Mukoma violated what's African and could have cursed himself
Opinion
By
Egara Kabaji
| Jun 21, 2025
In life, there are matters that demand silence from us. This is not because they are not important, or that we do not care. It is just that they are sacred. I have been around for a long time to understand the African worldview. To an African, the home is not merely a physical space. It is a spiritual institution.
It is where lineage is anchored, memory is stored, and where dignity must be guarded. To tear open its sacred veils is to invite a storm whose winds can never be fully contained. That is why I find it troubling, even heartbreaking, that Mukoma wa Ngugi, a fellow scholar and writer chose to speak publicly about the intimate relationship between his father and mother. Ngugi wa Thiong’o is now gone but Mukoma carries a burden on his shoulders.
Let me be very clear. I am not standing in judgment of Mukoma’s intellectual brilliance. He is a man of letters, a scholar who has earned his place in the world of global thought. In equal measure, I am not attempting to defend any shortcomings, real or imagined, of Ngugi wa Thiong’o.

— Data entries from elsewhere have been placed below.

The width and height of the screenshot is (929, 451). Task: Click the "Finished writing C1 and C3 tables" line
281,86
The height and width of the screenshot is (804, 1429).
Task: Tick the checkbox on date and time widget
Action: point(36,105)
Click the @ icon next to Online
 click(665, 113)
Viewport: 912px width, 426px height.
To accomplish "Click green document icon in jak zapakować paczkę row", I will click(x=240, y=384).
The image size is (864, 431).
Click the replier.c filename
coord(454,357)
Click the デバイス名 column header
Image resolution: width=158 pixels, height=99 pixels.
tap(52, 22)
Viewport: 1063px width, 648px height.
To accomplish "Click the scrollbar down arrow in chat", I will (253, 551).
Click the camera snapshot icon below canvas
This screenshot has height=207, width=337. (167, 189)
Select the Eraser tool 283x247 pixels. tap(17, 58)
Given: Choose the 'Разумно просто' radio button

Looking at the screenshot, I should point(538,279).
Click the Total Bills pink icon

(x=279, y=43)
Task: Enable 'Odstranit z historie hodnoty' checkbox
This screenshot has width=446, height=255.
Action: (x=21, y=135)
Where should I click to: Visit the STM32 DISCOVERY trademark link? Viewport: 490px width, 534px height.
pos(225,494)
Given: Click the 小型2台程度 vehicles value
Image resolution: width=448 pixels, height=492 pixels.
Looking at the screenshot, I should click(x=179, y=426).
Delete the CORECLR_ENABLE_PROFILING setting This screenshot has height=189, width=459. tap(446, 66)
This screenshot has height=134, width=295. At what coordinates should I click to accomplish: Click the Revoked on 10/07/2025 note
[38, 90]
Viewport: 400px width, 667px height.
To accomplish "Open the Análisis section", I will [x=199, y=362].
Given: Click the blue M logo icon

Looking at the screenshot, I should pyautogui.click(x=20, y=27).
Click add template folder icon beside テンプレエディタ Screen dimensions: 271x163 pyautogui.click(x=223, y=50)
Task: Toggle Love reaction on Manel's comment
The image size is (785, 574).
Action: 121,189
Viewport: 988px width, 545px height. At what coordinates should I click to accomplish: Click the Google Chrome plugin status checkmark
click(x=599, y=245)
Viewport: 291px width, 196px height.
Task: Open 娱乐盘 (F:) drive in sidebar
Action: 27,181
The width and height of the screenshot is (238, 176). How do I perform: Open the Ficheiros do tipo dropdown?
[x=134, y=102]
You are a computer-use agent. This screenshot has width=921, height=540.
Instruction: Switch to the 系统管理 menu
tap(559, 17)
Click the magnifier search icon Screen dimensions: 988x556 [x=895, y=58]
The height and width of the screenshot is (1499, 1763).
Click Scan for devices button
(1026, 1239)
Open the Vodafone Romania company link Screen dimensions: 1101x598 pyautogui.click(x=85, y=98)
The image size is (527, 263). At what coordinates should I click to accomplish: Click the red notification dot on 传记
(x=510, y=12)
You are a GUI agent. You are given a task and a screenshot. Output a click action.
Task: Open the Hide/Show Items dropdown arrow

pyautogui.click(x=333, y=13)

Ngugi’s stature as one of Africa’s greatest literary minds is undisputed. He is my mentor. He has fought for African languages, for freedom, and for literature in ways many of us will never. However, the matter I am grappling with is something deeper: The African ethic of respect, the sanctity of family, and the limits of personal disclosure.
I think there is a clear distinction between what can be said in the public square and what must be preserved within the walls of the homestead. Our African folklore has thousand of cautionary gems about this. Yes. Don’t we say that the child of your uncle is not the same as the child of your mother? Blood ties come with a moral code, and with that code, silence is often a mark of wisdom.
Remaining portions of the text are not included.